Panique à Goma, capitale provinciale du Nord-Kivu, où des rumeurs qui bruissent font d’état d’un recrutement d’enfants par les rebelles du M23, soutenus par le Rwanda, dans des écoles.
Tout débute à l’école Rutoboko, des éléments du M23 ont débarqué pour faire un contrôle au sein de cet établissement. Ce qui a semé la débandade des écoliers. Des images écoliers en débande font le tour de réseaux sociaux, suscitant plusieurs réactions.
« Nous avons vu des véhicules militaires stationnés près de notre école avec un grand groupe de militaires armés. Ils ont perquisitionné l’école, soi-disant ils étaient en train de chercher les Wazalendo et militaires FARDC en divagation qui, selon eux, passaient la nuit au sein de notre école », confie à Sahutiafrica un enseignant sous l’anonymat.
La tension monte et plusieurs écoles ont renvoyé les élèves à la maison pour des raisons de sécurité. « J’ai eu la peur au ventre quand j’ai vu comment les enfants étaient en débandade dans une vidéo sur Facebook. Je suis vite parti chercher mes trois enfants. Gloire à Dieu, je les ai trouvés. Même si mon fils aîné est blessé au doigt puisqu’il devait sauter la clôture », raconte Brigitte Bahati, mère de trois enfants.
Certains parents disent ne pas savoir où seraient partis leurs enfants jusqu’à présent. D’autres personnes témoignent avoir vu des véhicules des militaires M23 cet avant-midi avec plusieurs jeunes garçons à l’intérieur sans savoir où est-ce qu’ils ont été amenés.

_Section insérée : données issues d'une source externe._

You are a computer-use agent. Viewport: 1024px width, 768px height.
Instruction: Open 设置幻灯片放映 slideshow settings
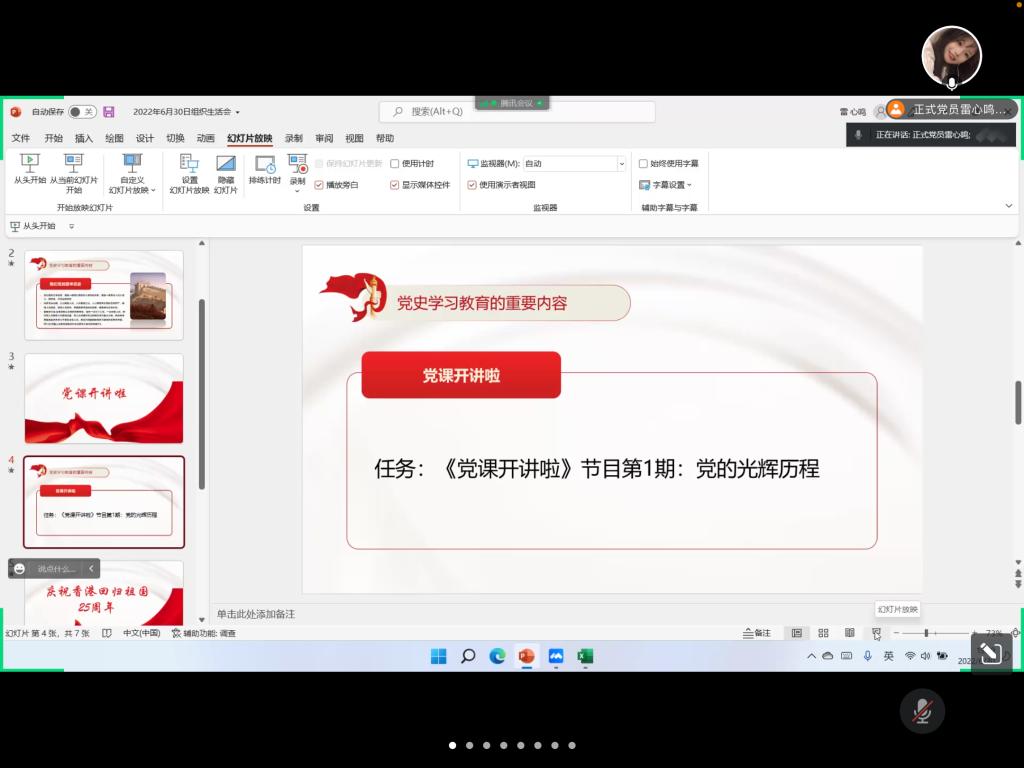[x=189, y=168]
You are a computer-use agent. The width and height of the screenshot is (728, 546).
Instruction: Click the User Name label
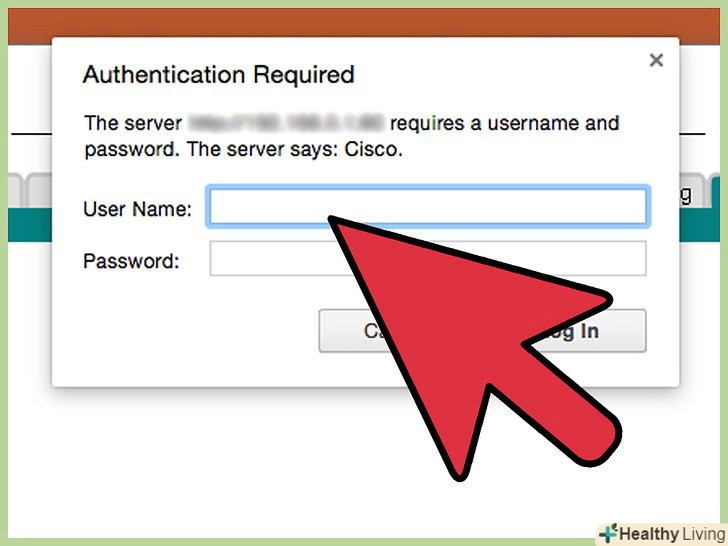click(137, 209)
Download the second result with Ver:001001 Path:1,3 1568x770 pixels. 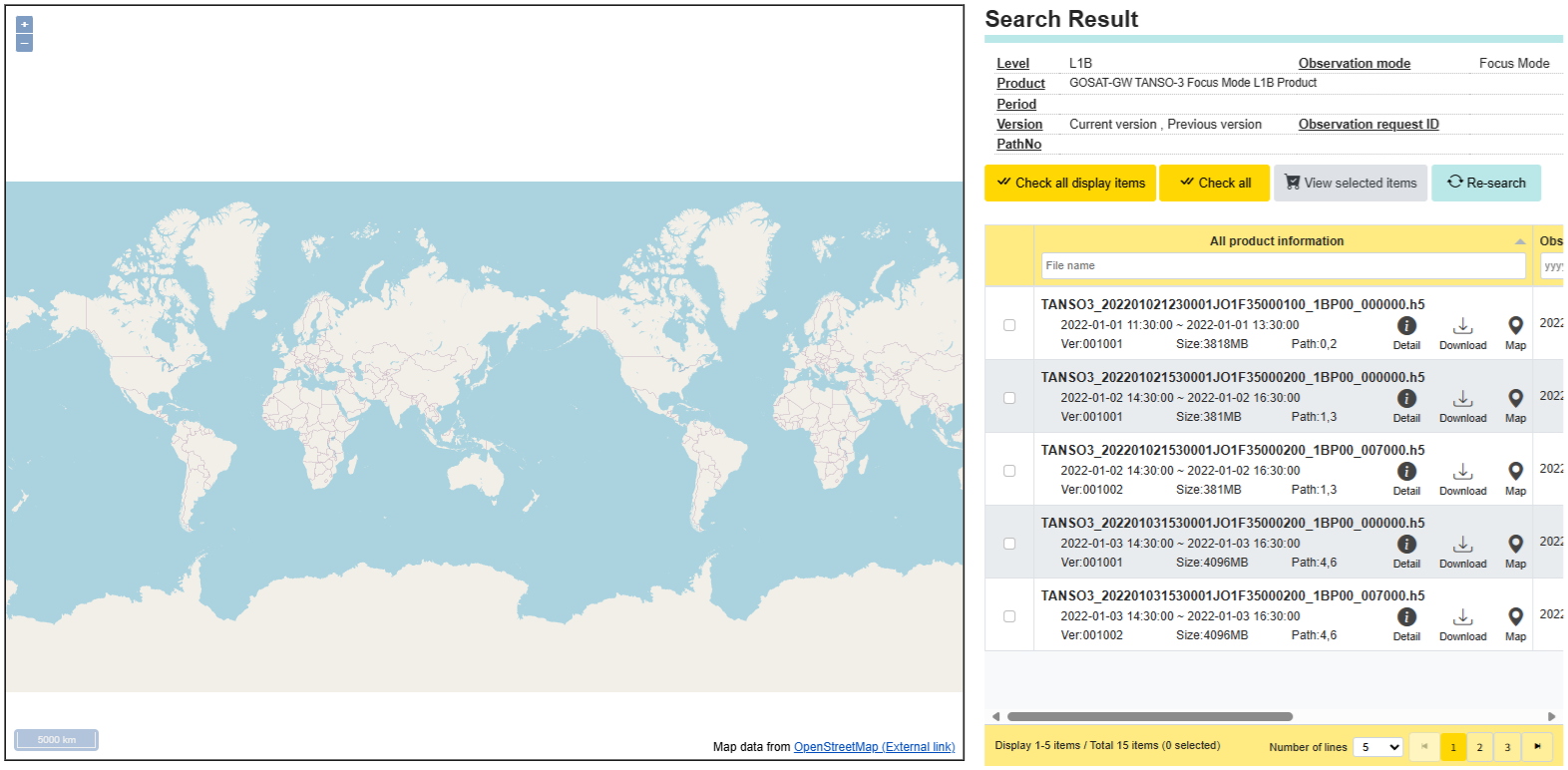1462,405
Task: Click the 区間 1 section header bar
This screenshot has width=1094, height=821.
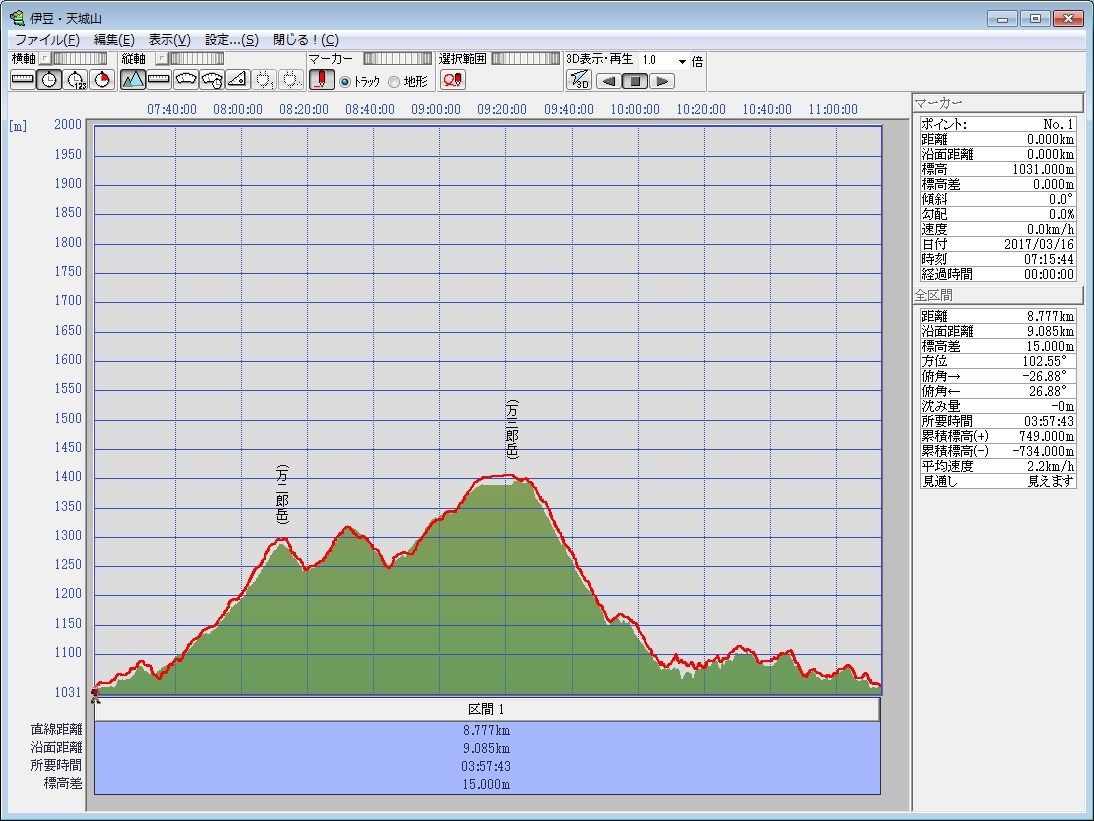Action: [486, 709]
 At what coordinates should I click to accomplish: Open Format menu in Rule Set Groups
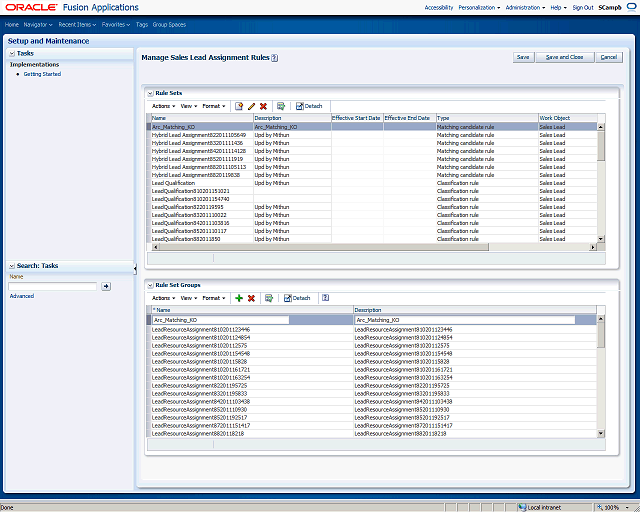(x=214, y=298)
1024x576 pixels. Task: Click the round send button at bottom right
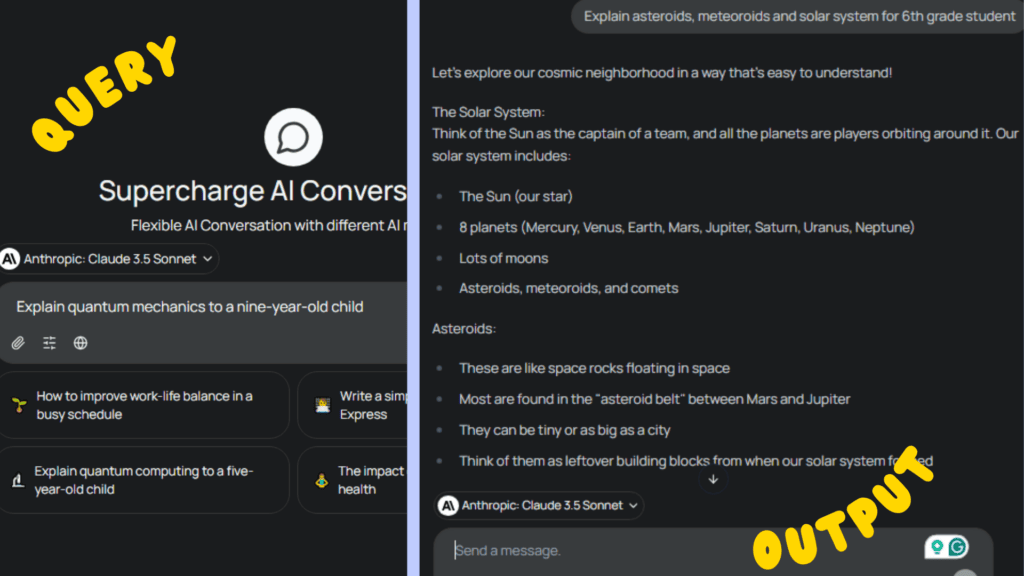click(x=965, y=572)
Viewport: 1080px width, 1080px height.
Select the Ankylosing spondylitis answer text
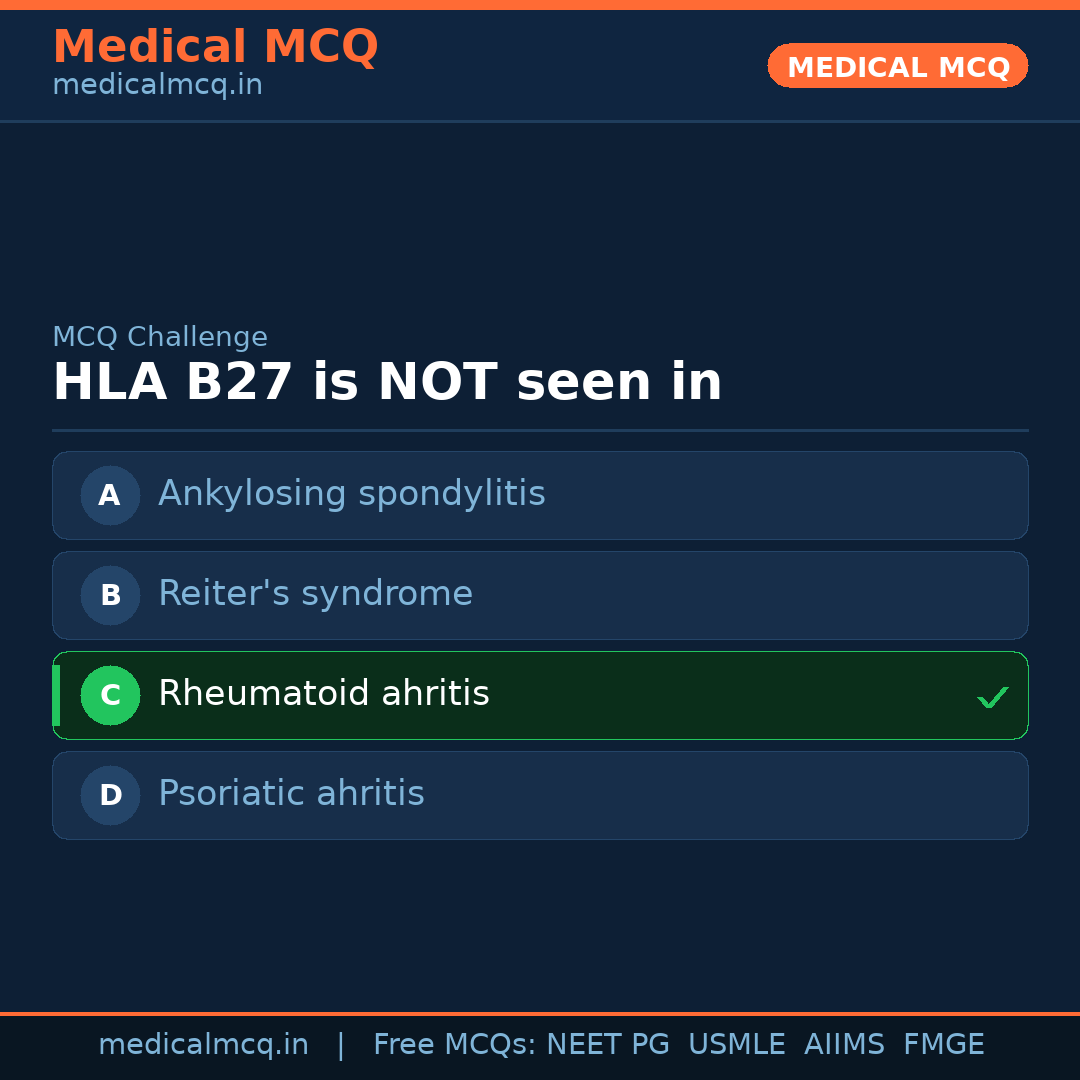point(351,494)
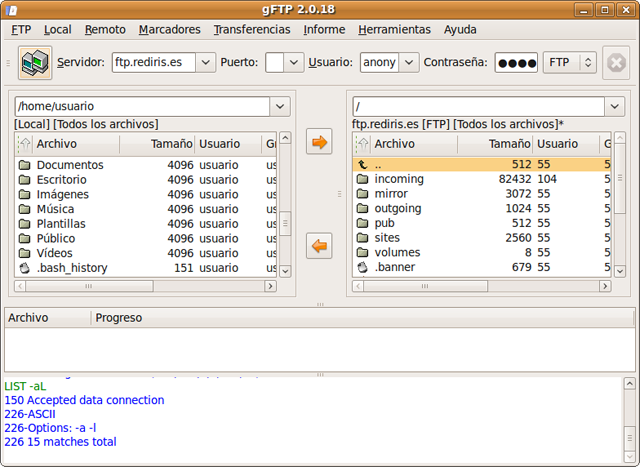Viewport: 640px width, 467px height.
Task: Click right arrow to upload files
Action: pyautogui.click(x=320, y=142)
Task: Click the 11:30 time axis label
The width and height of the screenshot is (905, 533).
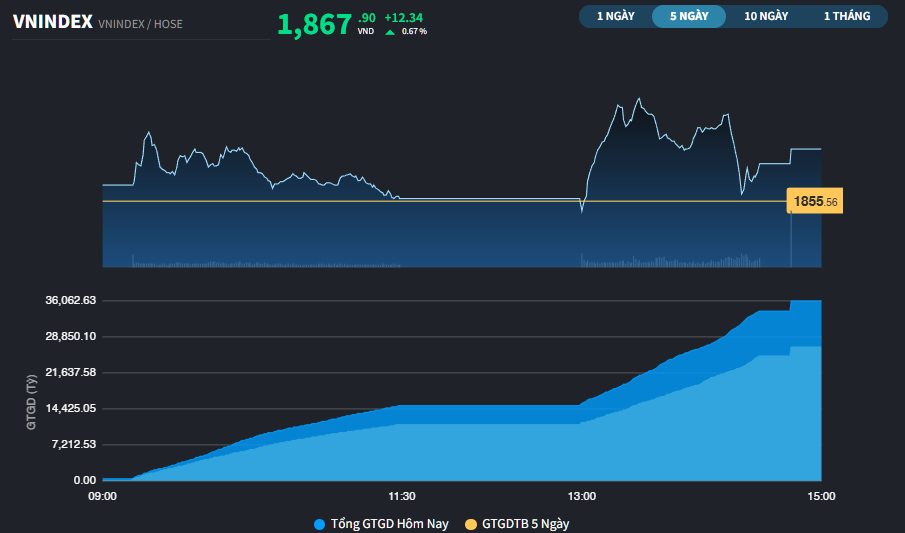Action: click(401, 496)
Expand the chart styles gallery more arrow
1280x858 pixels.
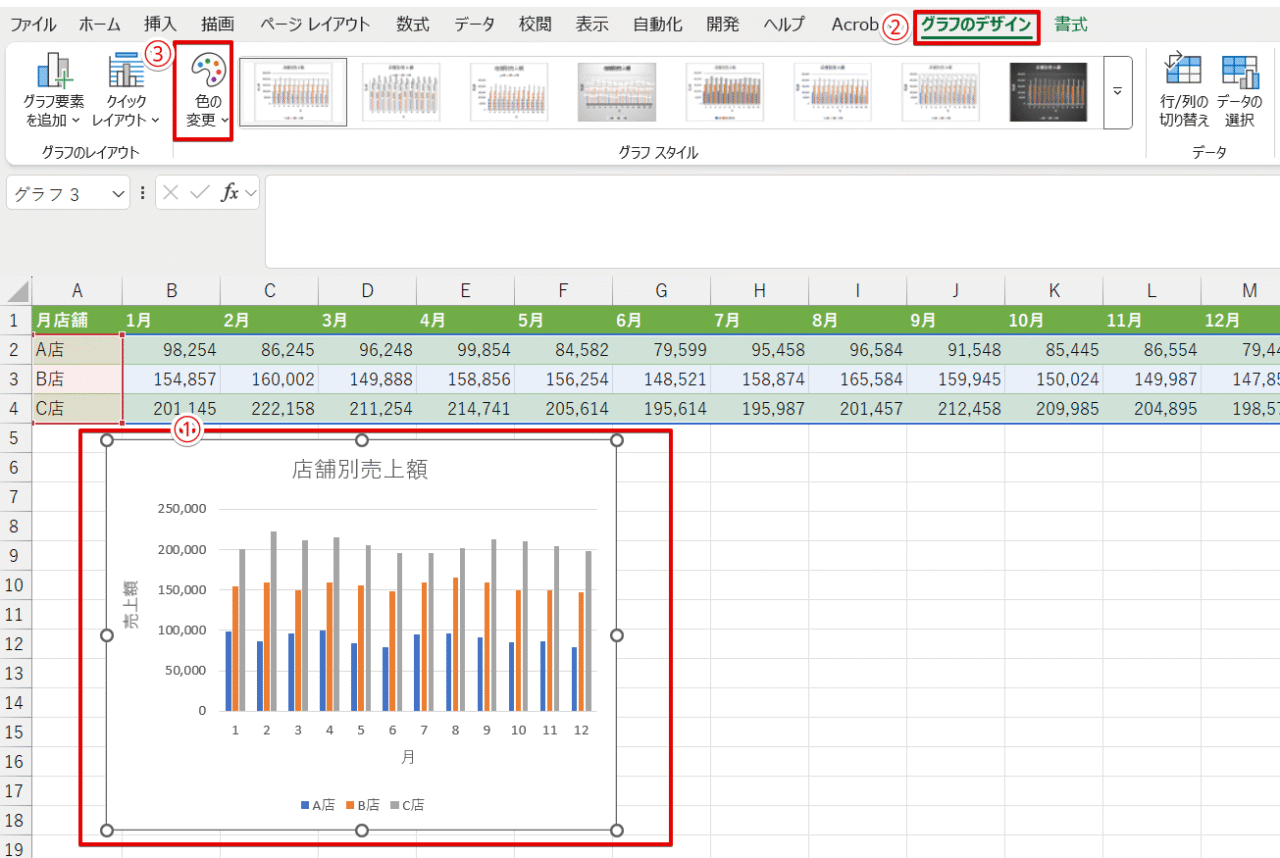[x=1117, y=92]
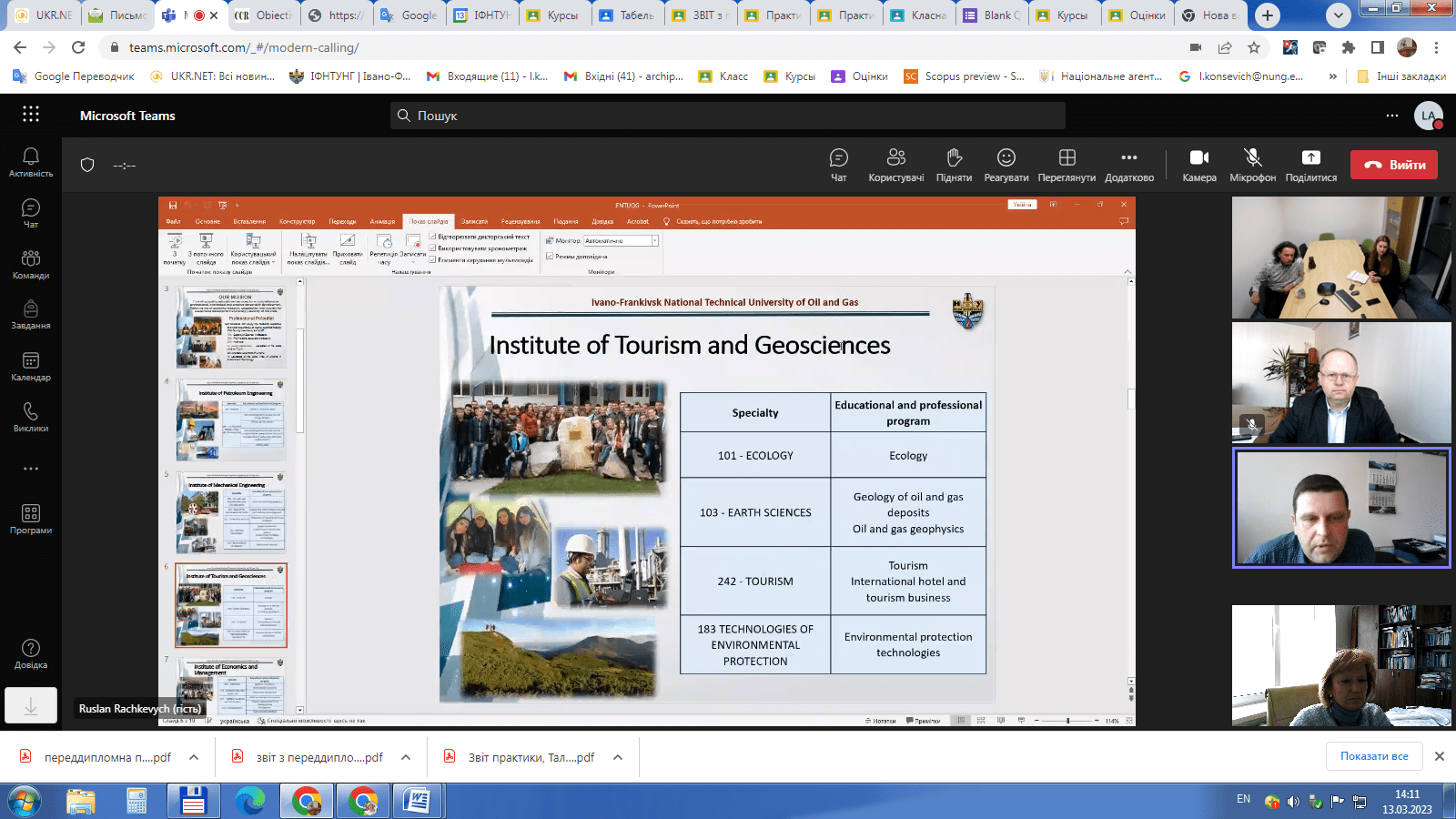This screenshot has width=1456, height=819.
Task: Toggle bookmark star for this page
Action: click(x=1254, y=47)
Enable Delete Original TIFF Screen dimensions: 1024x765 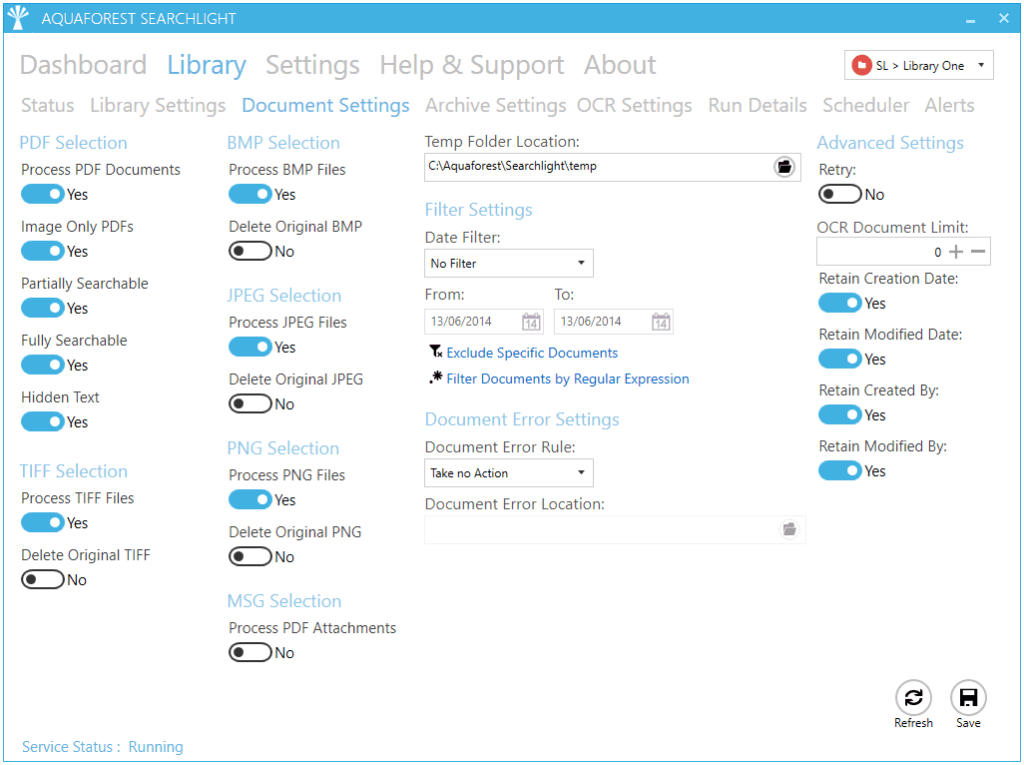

Malgré l’annonce de la reprise des cours par le M23 depuis le lundi 17 février 2025, certains parents hésitent encore pour amener leur enfant à l’école par crainte de la reprise effective de la sécurité dans la ville de Goma. Certaines écoles n’ont toujours pas encore rouvert, puisqu’elles ont été pillées, vandalisées et saccagées.
Les couvre-feux se font dans plusieurs quartiers de Goma pour chercher les Wazalendo, M23 et FDLR qui se sont dissipés dans différents quartiers et constituent une menace pour la population car auteurs de pillages, tueries de civils et vols à main armée, selon le M23.
Kinshasa accuse le M23 de commettre les exactions depuis la prise de Goma. A Genève, Judith Suminwa, Première ministre congolaise, a fait état de 7000 personnes tuées depuis janvier dernier. Elle renseigne que ces victimes sont mortes dans diverses circonstances, y compris les combats entre les Fardc et les rebelles du M23 à Nyiragongo et à Goma fin janvier.